[Your task] Line by line, restate the material word for word, omitting any image.

[Material to process]
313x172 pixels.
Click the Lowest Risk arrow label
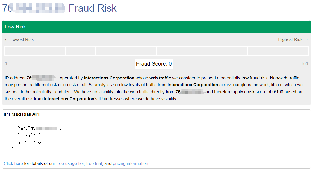pos(19,40)
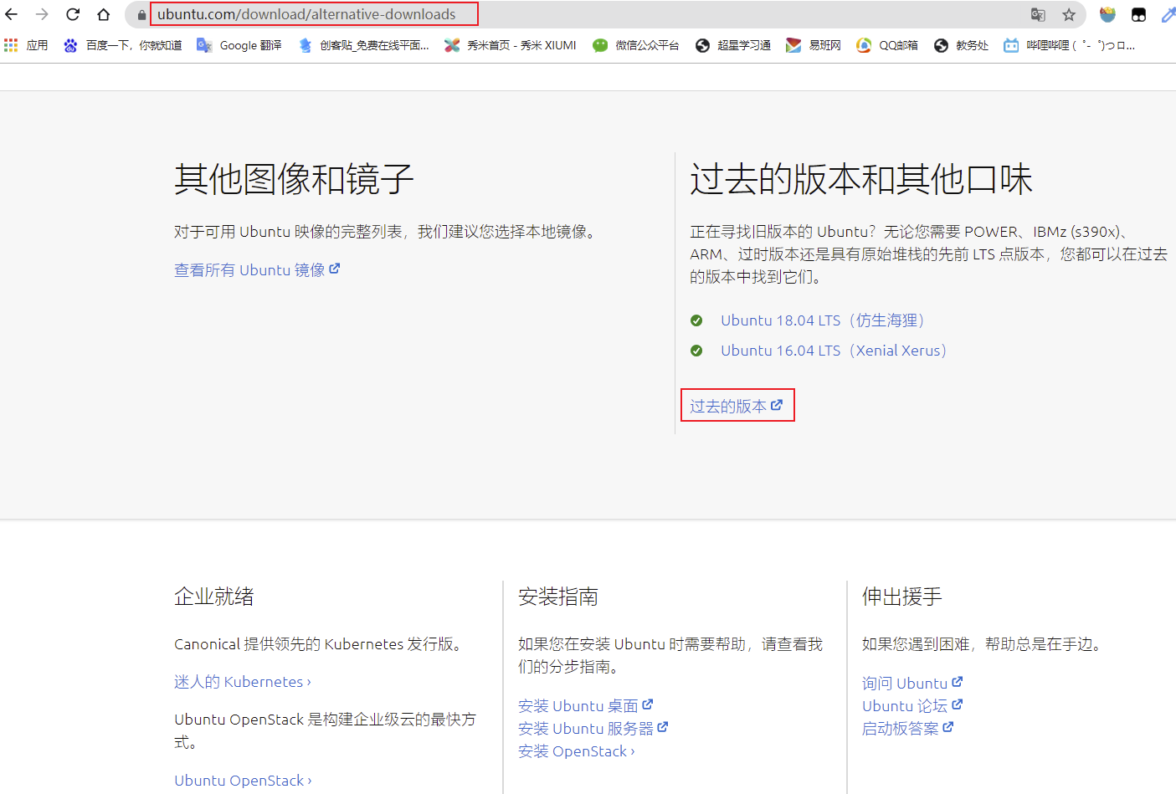Click the fruit bowl profile avatar
Image resolution: width=1176 pixels, height=794 pixels.
1107,13
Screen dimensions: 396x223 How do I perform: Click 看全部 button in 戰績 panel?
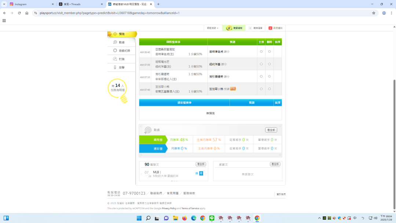click(271, 130)
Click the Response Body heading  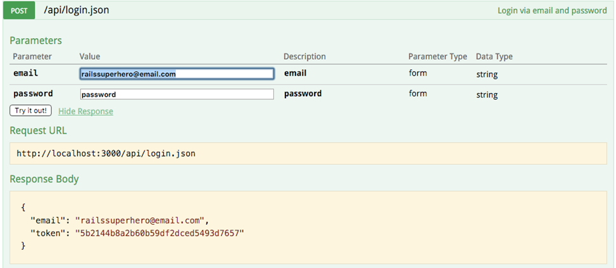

[Result]
313x172 pixels.
Click the Lowest Risk arrow label
pos(19,40)
Click the fruit bowl profile avatar
Image resolution: width=1176 pixels, height=794 pixels.
1107,13
Screen dimensions: 396x223 How do I perform: Click 看全部 button in 戰績 panel?
click(271, 130)
Click the Response Body heading  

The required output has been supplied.